VERSO MACFRUT2018: pesche al centro

Pesca protagonista a Macfrut1018 a Rimini dal 9 all’11 maggio prossimi. Si inizia già nella giornata inaugurale con convegno promosso dal Cso insieme a Macfrut, focus che vedrà la presenza di esperti del settore dei grandi paesi produttori europei, in primis Italia, Spagna e Grecia. L’incontro sarà anche un momento di confronto insieme ad alcuni paesi emergenti del bacino del Mediterraneo, alla presenza anche della grande distribuzione europea.

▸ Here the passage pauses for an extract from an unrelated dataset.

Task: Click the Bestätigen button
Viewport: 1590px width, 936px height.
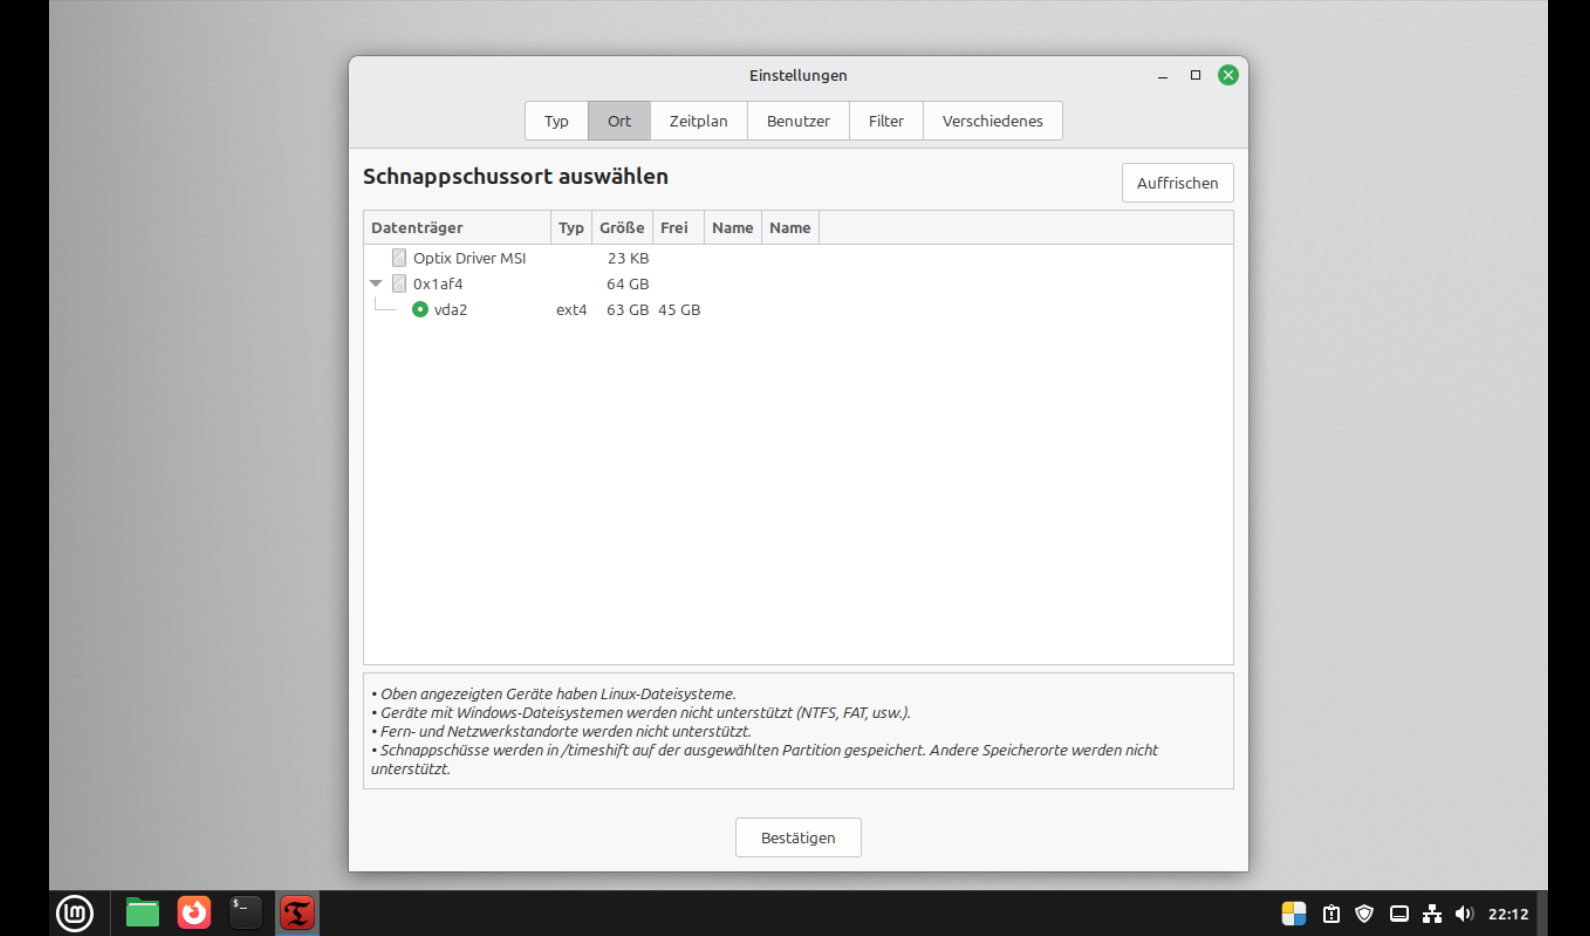Action: click(798, 838)
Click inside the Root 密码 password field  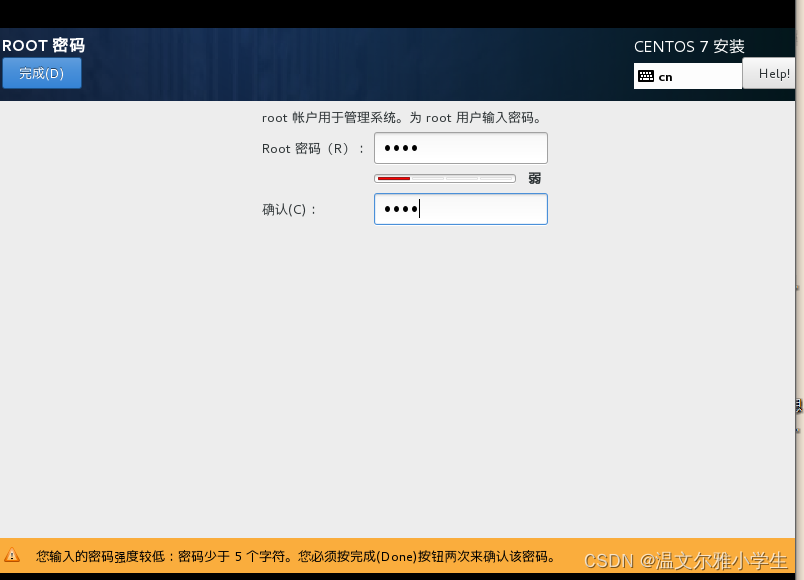click(460, 147)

Le pesche e le nettarine, rappresentano per l’Italia uno dei principali prodotti frutticoli, e con una produzione attorno a 1.360.000 tonnellate il nostro Paese si gioca il primato europeo con la Spagna.
Secondo i dati del Cso, le pesche da consumo fresco con circa 590.000 tonnellate, hanno registrato un +10% sul 2016, le percoche con quasi 85.000 tonnellate, sono salite del 24%, mentre le nettarine si attestano con poco meno di 690.000 sul +5% rispetto all’anno scorso. In ogni caso l’offerta italiana di pesche nettarine, nonostante l’aumento rispetto all’anno precedente, si è posizionata sotto il 4% rispetto alla media degli ultimi anni, delineandosi così certamente non eccedentaria.
A determinare il quadro negativo per l’Italia è la situazione al di fuori dei confini nazionali. Quest’anno la produzione in Spagna è salita del 9% rispetto all’anno precedente, mentre la Francia si attestata sul +3%. Elevata la variazione percentuale per la Grecia +53% rispetto alle produzioni particolarmente deficitarie del 2016. Nel complesso dei principali paesi europei l’offerta 2017 prevista superava del 16% la disponibilità dell’anno precedente.
Quest’anno, per la prima volta dal 2007, sono state toccate quota 3.9 milioni di tonnellate, con le pesche e le nettarine, escluse le percoche, pari a 3 milioni di tonnellate, contro i 2,9 milioni di tonnellate degli anni passati.
In questa crescita, ha giocato un ruolo importante la Spagna, che da un potenziale massimo attorno 1,2 milioni di tonnellate, oggi è in grado di produrre, così come avvenuto quest’anno, 1,5 milioni di tonnellate.
Questo è il nodo che sta alla base della recente crisi peschicola, che ha interessata tutta l’Europa.